** TASK INSTRUCTIONS **
From the material below, please set down exactly the lines starting with the one with "The height and width of the screenshot is (473, 756)." and going on through the one with "This screenshot has height=692, width=1276.", without a single picture.

** DATA **

_ _ _

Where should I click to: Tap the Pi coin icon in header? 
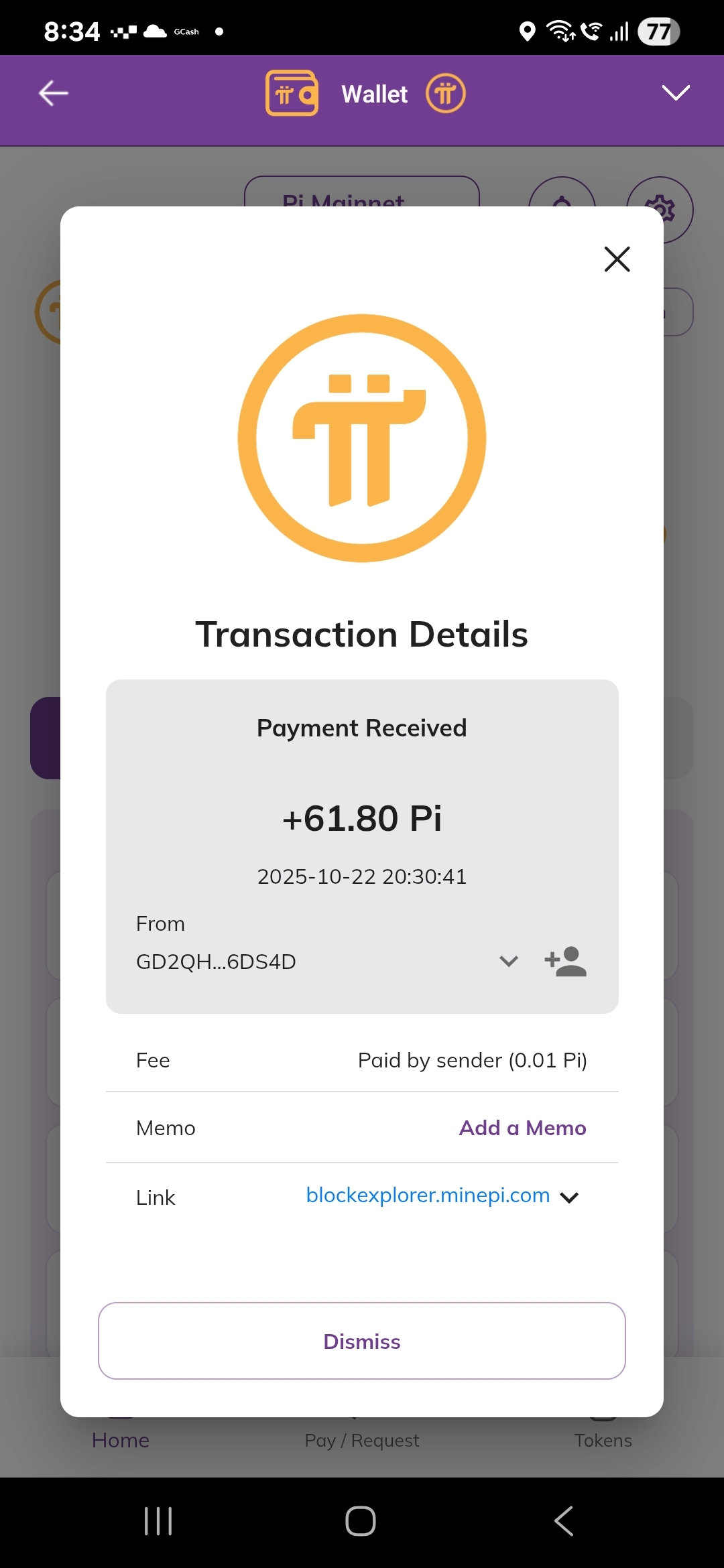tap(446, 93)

_ _ _

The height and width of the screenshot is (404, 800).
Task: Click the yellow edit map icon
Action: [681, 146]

_ _ _

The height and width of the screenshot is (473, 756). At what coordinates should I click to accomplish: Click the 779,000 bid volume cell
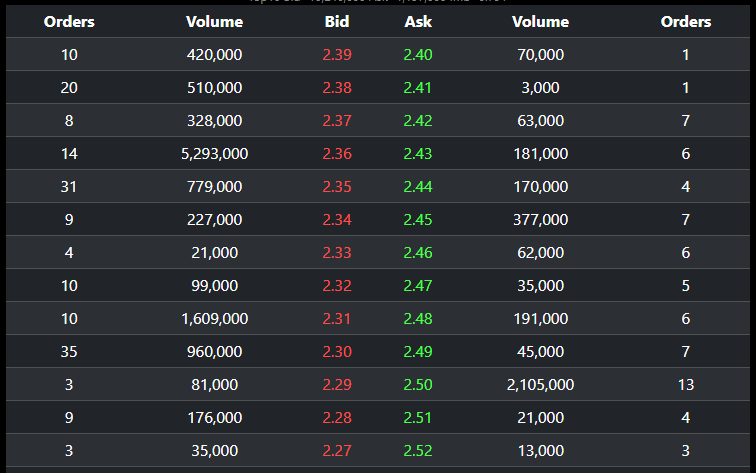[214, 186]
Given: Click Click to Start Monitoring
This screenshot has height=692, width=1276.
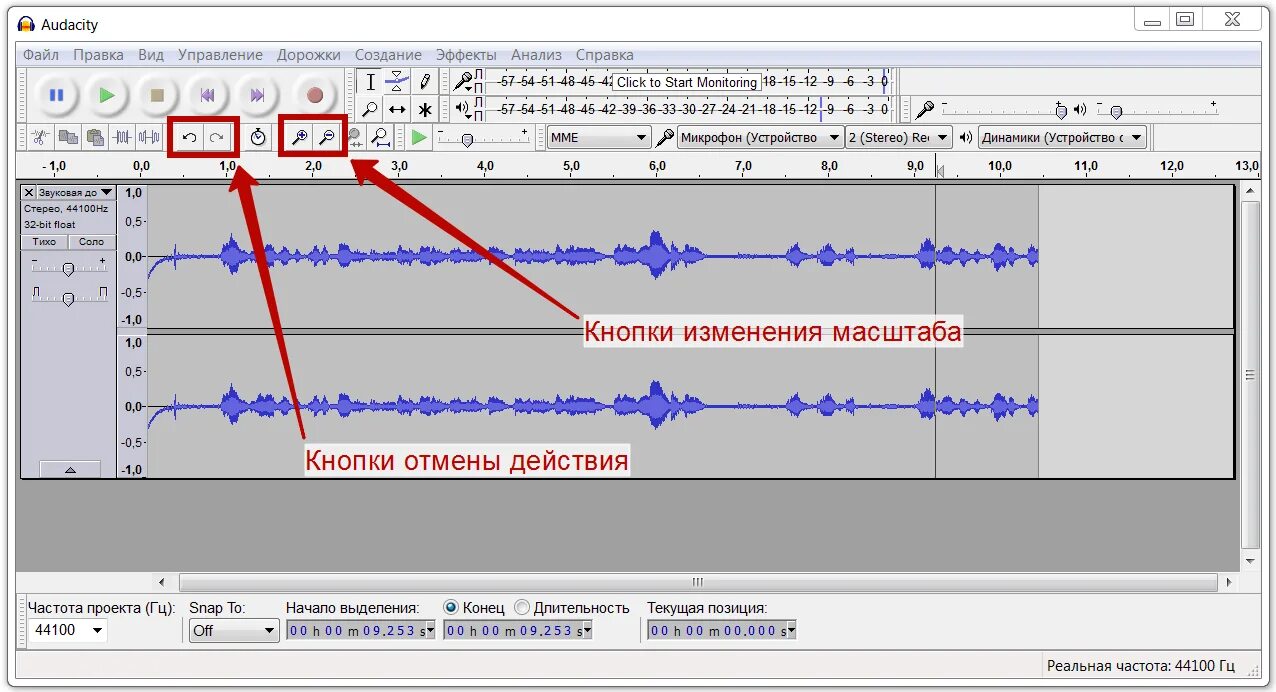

_ _ _

** TASK ANSWER **
The height and width of the screenshot is (473, 756). At what coordinates should I click to accomplish: Click the 779,000 bid volume cell
[214, 186]
Given: Click Click to Start Monitoring
This screenshot has height=692, width=1276.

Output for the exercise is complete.